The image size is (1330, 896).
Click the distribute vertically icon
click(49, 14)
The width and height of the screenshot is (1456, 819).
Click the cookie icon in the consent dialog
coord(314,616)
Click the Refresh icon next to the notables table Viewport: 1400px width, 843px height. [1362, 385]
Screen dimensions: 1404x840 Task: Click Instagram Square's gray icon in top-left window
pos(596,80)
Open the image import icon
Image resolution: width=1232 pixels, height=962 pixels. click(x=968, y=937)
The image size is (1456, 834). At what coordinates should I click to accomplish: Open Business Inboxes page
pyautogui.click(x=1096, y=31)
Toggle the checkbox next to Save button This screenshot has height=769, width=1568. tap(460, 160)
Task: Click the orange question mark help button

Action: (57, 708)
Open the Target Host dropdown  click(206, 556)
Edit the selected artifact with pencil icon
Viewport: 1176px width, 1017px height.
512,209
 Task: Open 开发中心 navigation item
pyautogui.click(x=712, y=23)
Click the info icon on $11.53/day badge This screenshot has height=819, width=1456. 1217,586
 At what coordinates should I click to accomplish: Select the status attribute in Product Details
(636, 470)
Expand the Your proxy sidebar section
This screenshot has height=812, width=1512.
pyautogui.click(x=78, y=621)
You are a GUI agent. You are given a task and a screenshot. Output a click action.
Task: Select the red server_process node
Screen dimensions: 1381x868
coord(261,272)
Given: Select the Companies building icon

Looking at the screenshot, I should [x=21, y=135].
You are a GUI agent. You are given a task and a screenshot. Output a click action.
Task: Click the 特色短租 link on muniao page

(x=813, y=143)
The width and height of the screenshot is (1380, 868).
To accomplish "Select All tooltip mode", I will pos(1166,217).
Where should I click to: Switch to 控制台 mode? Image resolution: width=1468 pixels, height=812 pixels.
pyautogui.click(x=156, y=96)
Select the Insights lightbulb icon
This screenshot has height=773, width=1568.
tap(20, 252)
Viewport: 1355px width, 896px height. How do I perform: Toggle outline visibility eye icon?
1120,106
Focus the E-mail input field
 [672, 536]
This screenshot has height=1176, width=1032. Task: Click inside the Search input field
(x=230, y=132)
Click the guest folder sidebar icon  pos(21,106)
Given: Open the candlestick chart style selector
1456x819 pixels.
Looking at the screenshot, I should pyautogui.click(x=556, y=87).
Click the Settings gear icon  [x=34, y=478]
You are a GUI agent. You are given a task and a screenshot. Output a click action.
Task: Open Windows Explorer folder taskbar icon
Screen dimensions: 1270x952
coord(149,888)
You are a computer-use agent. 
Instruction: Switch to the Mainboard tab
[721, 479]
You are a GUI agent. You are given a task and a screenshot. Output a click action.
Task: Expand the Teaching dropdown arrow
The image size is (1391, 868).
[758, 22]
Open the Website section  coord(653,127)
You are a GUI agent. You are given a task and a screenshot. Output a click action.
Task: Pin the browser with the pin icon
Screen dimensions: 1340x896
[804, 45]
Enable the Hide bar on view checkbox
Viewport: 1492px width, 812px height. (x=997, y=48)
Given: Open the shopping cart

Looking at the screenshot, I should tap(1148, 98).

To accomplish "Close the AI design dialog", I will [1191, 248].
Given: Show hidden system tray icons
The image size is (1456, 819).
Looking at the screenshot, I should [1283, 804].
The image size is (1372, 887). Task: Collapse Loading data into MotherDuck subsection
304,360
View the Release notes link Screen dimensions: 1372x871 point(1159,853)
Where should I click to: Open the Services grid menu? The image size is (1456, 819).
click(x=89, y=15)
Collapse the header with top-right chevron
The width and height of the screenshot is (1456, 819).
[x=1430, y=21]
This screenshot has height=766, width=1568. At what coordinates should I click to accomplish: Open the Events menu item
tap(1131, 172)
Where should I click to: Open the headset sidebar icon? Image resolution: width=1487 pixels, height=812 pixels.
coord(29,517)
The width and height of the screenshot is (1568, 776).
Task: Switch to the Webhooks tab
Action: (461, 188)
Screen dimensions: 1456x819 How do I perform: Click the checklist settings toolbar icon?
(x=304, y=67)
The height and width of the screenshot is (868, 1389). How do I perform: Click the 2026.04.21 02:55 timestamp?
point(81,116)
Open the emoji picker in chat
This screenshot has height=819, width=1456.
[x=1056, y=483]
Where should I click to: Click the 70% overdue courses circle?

□ □ □ □ □ □ □

§ Directions:
Return each entry above exactly, leaving none out.

§ Exercise response:
The image size is (1330, 896).
Click the distribute vertically icon
click(49, 14)
The width and height of the screenshot is (1456, 819).
Click the cookie icon in the consent dialog
coord(314,616)
Click the Refresh icon next to the notables table Viewport: 1400px width, 843px height. [1362, 385]
Screen dimensions: 1404x840 Task: Click Instagram Square's gray icon in top-left window
pos(596,80)
Open the image import icon
Image resolution: width=1232 pixels, height=962 pixels. click(x=968, y=937)
The image size is (1456, 834). At what coordinates should I click to accomplish: Open Business Inboxes page
pyautogui.click(x=1096, y=31)
Toggle the checkbox next to Save button This screenshot has height=769, width=1568. tap(460, 160)
Task: Click the orange question mark help button

Action: (57, 708)
Open the Target Host dropdown  click(206, 556)
Edit the selected artifact with pencil icon
Viewport: 1176px width, 1017px height.
512,209
 Task: Open 开发中心 navigation item
pyautogui.click(x=712, y=23)
Click the info icon on $11.53/day badge This screenshot has height=819, width=1456. 1217,586
 At what coordinates should I click to accomplish: Select the status attribute in Product Details
(636, 470)
Expand the Your proxy sidebar section
This screenshot has height=812, width=1512.
pyautogui.click(x=78, y=621)
You are a GUI agent. You are given a task and a screenshot. Output a click action.
Task: Select the red server_process node
Screen dimensions: 1381x868
coord(261,272)
Given: Select the Companies building icon

Looking at the screenshot, I should [x=21, y=135].
You are a GUI agent. You are given a task and a screenshot. Output a click action.
Task: Click the 特色短租 link on muniao page

(x=813, y=143)
The width and height of the screenshot is (1380, 868).
To accomplish "Select All tooltip mode", I will pos(1166,217).
Where should I click to: Switch to 控制台 mode? Image resolution: width=1468 pixels, height=812 pixels.
pyautogui.click(x=156, y=96)
Select the Insights lightbulb icon
This screenshot has height=773, width=1568.
tap(20, 252)
Viewport: 1355px width, 896px height. How do I perform: Toggle outline visibility eye icon?
1120,106
Focus the E-mail input field
 [672, 536]
This screenshot has height=1176, width=1032. Task: Click inside the Search input field
(x=230, y=132)
Click the guest folder sidebar icon  pos(21,106)
Given: Open the candlestick chart style selector
1456x819 pixels.
Looking at the screenshot, I should pyautogui.click(x=556, y=87).
Click the Settings gear icon  [x=34, y=478]
You are a GUI agent. You are given a task and a screenshot. Output a click action.
Task: Open Windows Explorer folder taskbar icon
Screen dimensions: 1270x952
coord(149,888)
You are a computer-use agent. 
Instruction: Switch to the Mainboard tab
[721, 479]
You are a GUI agent. You are given a task and a screenshot. Output a click action.
Task: Expand the Teaching dropdown arrow
The image size is (1391, 868).
[758, 22]
Open the Website section  coord(653,127)
You are a GUI agent. You are given a task and a screenshot. Output a click action.
Task: Pin the browser with the pin icon
Screen dimensions: 1340x896
[804, 45]
Enable the Hide bar on view checkbox
Viewport: 1492px width, 812px height. (x=997, y=48)
Given: Open the shopping cart

Looking at the screenshot, I should tap(1148, 98).

To accomplish "Close the AI design dialog", I will [1191, 248].
Given: Show hidden system tray icons
The image size is (1456, 819).
Looking at the screenshot, I should [1283, 804].
The image size is (1372, 887). Task: Collapse Loading data into MotherDuck subsection
304,360
View the Release notes link Screen dimensions: 1372x871 point(1159,853)
Where should I click to: Open the Services grid menu? The image size is (1456, 819).
click(x=89, y=15)
Collapse the header with top-right chevron
The width and height of the screenshot is (1456, 819).
[x=1430, y=21]
This screenshot has height=766, width=1568. At what coordinates should I click to accomplish: Open the Events menu item
tap(1131, 172)
Where should I click to: Open the headset sidebar icon? Image resolution: width=1487 pixels, height=812 pixels.
coord(29,517)
The width and height of the screenshot is (1568, 776).
Task: Switch to the Webhooks tab
Action: (461, 188)
Screen dimensions: 1456x819 How do I perform: Click the checklist settings toolbar icon?
(x=304, y=67)
The height and width of the screenshot is (868, 1389). How do I perform: Click the 2026.04.21 02:55 timestamp?
point(81,116)
Open the emoji picker in chat
This screenshot has height=819, width=1456.
[x=1056, y=483]
Where should I click to: Click the 70% overdue courses circle?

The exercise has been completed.